PRINCIPLES OF GEOMETRY

(Tigersushi – 2007)

Et ta critique ?




Personne ne m’avait prévenu. Je savais bien que John Carpenter avait stoppé la réalisation de series B mais je n’étais pas au courant qu’il faisait des disques d’électro minimaliste.

C’est pas lui ? Il serait donc temps de parler de l’influence du cinéaste sur cette musique !

Franchement, la musique électro est devenue trop complexe avec des branches trop multiples pour s’y retrouver. Difficile de définir tous les courants. Chaque nouvelle galette semble défendre un nouveau style. En tout cas, pour un novice !

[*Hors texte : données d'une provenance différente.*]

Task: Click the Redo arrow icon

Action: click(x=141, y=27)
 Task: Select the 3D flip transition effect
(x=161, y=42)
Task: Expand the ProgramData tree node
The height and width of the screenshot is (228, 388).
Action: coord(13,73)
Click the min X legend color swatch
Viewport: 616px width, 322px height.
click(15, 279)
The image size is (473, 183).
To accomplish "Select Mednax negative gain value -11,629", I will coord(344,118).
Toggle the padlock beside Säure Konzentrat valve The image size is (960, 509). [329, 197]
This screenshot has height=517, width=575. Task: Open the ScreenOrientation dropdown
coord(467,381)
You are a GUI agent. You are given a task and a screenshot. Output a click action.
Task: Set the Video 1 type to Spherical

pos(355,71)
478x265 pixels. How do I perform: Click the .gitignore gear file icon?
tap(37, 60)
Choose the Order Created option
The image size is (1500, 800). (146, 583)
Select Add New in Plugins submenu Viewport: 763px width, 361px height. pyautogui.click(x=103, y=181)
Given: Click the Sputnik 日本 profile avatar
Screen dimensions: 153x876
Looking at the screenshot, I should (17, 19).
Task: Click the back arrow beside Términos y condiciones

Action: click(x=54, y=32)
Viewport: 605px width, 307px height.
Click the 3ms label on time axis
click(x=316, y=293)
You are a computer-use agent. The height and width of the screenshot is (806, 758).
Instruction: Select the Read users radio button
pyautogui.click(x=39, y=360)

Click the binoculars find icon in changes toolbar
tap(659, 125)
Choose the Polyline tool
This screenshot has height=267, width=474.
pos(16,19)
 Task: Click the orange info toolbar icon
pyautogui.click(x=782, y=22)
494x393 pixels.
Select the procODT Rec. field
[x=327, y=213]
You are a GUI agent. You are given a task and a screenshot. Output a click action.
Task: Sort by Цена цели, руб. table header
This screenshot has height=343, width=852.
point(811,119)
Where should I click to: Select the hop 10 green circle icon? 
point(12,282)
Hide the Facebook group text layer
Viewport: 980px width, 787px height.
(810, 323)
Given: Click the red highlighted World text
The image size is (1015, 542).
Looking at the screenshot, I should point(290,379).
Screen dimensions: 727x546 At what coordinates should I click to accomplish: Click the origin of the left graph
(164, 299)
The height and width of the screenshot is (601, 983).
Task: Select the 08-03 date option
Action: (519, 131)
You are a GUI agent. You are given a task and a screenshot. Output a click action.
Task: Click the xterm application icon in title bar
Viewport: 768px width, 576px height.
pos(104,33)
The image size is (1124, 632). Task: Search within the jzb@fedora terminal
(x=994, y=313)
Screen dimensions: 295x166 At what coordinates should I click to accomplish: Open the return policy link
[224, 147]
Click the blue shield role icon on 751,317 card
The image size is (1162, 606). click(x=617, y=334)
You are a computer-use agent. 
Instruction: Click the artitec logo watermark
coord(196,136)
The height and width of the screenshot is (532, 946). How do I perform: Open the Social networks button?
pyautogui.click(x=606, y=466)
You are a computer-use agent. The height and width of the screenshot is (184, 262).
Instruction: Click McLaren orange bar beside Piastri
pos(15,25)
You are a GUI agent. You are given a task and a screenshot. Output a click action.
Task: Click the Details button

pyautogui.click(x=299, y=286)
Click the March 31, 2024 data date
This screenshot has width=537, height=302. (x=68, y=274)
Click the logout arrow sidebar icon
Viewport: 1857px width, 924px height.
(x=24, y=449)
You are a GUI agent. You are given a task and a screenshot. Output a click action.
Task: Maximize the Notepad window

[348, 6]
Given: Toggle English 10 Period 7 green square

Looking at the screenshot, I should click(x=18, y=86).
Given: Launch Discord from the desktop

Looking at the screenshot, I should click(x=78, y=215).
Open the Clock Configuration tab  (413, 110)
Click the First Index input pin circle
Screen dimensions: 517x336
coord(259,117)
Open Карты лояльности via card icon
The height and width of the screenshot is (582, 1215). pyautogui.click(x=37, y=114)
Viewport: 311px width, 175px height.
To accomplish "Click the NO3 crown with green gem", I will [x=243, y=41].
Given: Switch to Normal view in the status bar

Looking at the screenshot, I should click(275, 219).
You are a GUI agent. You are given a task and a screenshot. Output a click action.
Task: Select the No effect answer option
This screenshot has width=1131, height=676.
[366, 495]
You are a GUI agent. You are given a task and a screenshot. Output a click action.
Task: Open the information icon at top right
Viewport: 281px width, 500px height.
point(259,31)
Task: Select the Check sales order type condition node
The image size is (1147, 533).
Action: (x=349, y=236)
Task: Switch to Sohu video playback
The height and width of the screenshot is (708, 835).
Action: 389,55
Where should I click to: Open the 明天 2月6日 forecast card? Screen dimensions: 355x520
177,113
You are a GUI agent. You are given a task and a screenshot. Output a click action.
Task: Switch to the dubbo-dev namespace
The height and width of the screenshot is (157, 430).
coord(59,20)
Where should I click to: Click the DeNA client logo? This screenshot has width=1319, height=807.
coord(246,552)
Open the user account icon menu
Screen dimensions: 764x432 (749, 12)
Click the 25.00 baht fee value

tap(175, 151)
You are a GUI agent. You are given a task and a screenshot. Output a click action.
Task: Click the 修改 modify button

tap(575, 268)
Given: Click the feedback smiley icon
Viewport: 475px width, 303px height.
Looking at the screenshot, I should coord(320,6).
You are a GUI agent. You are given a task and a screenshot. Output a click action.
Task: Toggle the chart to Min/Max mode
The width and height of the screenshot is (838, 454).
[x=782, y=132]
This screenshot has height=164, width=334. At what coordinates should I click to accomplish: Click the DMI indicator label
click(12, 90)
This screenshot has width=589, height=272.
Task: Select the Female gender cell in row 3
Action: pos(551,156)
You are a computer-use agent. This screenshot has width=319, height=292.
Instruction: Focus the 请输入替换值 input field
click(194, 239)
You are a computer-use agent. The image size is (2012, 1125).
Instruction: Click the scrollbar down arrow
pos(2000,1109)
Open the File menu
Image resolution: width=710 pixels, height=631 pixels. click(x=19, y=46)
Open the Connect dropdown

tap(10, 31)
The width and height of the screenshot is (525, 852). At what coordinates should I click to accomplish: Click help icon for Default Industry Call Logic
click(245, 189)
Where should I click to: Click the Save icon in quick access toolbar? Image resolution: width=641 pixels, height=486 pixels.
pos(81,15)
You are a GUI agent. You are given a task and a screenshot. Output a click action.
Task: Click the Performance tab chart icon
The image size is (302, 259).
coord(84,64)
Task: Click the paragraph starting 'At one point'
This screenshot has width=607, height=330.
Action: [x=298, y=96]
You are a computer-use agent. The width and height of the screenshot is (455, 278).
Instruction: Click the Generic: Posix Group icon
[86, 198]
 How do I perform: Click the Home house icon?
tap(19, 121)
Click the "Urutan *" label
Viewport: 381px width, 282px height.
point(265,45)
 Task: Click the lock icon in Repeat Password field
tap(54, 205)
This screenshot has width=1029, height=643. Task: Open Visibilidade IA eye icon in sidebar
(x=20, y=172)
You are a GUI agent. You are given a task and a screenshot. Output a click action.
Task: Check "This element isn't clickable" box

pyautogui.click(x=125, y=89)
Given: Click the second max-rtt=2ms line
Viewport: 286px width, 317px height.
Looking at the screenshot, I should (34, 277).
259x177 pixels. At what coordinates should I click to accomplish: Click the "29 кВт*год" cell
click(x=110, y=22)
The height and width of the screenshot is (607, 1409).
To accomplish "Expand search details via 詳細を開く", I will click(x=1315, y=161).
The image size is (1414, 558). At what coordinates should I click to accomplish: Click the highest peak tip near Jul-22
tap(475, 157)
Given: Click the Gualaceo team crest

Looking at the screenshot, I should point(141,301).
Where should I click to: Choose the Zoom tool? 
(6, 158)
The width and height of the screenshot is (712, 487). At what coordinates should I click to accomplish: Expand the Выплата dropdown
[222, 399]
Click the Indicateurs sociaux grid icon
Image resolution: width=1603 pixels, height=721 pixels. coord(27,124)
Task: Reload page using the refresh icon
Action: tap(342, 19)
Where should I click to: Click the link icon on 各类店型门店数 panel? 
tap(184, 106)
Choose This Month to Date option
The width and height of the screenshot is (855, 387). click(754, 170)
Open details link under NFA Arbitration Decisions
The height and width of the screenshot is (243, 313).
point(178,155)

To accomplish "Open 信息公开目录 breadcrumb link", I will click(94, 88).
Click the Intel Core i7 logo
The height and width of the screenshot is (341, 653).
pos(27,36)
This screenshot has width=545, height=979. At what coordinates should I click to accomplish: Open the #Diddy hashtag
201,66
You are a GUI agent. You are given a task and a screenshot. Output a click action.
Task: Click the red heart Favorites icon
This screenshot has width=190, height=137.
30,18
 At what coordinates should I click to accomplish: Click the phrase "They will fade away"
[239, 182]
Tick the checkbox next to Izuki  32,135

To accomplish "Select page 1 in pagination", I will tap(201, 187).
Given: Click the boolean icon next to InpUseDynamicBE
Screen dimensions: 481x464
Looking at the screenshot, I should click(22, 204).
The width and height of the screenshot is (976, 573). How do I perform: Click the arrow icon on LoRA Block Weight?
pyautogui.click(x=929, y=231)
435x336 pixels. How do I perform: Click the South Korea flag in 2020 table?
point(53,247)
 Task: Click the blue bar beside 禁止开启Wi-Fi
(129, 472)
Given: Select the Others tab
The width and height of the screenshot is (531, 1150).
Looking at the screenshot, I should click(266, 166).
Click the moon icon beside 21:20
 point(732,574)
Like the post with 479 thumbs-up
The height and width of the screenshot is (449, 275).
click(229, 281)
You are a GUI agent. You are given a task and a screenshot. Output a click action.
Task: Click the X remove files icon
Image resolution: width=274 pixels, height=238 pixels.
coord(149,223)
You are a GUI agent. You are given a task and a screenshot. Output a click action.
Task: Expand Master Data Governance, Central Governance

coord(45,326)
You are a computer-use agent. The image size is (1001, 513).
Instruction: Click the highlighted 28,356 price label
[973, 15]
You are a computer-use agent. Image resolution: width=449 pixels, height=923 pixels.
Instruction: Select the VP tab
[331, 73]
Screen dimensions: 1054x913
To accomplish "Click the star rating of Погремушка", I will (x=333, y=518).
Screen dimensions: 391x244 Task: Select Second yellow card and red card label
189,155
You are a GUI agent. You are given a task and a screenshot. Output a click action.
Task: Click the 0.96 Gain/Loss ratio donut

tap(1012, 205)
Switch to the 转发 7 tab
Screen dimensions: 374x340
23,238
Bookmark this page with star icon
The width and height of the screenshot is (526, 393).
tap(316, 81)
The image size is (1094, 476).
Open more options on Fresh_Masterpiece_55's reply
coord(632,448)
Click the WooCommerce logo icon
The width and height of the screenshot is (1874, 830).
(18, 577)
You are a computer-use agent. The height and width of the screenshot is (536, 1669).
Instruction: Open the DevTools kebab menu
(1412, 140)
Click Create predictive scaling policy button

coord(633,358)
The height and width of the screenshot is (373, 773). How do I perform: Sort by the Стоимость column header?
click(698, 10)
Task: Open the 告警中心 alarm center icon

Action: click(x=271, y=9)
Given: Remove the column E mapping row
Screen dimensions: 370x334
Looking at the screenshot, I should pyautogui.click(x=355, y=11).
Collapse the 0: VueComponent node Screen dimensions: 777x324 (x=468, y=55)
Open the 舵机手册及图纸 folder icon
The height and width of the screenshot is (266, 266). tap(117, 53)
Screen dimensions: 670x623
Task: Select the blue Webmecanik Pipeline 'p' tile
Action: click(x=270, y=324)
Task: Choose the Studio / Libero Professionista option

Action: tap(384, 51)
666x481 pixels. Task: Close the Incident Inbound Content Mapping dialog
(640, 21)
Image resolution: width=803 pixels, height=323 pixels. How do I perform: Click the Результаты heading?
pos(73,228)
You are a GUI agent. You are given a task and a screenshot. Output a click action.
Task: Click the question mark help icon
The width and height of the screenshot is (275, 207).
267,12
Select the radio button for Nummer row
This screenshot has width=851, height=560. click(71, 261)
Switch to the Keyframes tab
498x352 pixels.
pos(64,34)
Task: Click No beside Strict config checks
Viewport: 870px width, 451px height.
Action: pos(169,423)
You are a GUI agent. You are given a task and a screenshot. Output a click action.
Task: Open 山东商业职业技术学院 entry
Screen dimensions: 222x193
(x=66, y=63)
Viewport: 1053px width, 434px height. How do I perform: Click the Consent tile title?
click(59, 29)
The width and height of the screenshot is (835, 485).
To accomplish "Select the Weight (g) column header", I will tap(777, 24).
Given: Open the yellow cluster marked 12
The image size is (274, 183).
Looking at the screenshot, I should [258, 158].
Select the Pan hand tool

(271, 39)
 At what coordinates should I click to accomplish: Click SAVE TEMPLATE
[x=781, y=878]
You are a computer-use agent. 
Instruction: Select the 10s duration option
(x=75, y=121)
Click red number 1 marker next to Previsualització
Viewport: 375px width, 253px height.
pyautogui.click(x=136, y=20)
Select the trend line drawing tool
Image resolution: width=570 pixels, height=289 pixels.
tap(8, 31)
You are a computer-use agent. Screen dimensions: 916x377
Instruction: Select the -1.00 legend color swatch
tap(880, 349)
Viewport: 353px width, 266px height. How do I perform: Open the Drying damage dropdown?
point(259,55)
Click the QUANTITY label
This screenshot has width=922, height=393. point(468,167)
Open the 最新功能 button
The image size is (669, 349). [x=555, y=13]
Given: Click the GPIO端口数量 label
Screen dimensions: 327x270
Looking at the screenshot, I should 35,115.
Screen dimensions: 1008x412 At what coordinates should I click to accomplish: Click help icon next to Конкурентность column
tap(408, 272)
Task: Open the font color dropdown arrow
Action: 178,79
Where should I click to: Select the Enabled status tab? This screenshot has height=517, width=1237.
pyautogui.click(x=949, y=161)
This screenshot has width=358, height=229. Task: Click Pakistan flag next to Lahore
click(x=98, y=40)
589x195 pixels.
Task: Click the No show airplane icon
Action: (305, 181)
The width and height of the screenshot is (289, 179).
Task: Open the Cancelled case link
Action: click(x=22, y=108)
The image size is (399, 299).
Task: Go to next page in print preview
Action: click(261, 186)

Alors quand une influence est perceptible, on se dit que l’on tient quelque chose. La référence de Principles of geometry semble être John Carpenter. Oui, le metteur en scène de New York 1997, Halloween ou Vampires.

Ce fan absolu de musique composait lui-même ses musiques de films et elle était quasiment un personnage à part entière dans ses fictions. Son coté synthétique et minimaliste participait à la noirceur et l’efficacité de l’ensemble. Certaines musiques sont connues de tous et donnent un sacré coup de flip.

Peu amateur de musique électronique, votre serviteur a donc découvert que ce duo français cachait une passion visiblement dévorante pour Carpenter, le musicien. Une chose étonnante mais qui permet de tirer le fil pour comprendre cette musique électronique défendue par Principles of geometry.

A savoir une musique ultra synthétique mais étonnement organique. Les bons vieux sons eighties enveloppent l’auditeur et l’envoûtent. Comme chez Carpenter, il y a quelque chose d’hypnotique et de sombre. Il y a surtout un réel talent avec des principes géométriques, musicaux, extrêmement minimalistes !

Les hermétiques devraient écouter cet album, un peu plus radical que le très célèbre premier album de Justice, mais tout aussi ensorcelant. Derrière les figures imposées (rappeurs invités, samples acrobatiques, un ami Versaillais, Sebastien Tellier), les titres des Lillois semblent s’échapper des meilleurs titres de Kraftwerk ou Brian Eno, avec en plus le goût cinématographique.

Il y a donc une ambiance qui varie entre nostalgie et modernité. Les partis pris des auteurs sont osés et convaincants. L’amateur de salles obscures apprécie qu’un disque donne envie de revoir la filmographie d’un grand mal aimé du cinéma.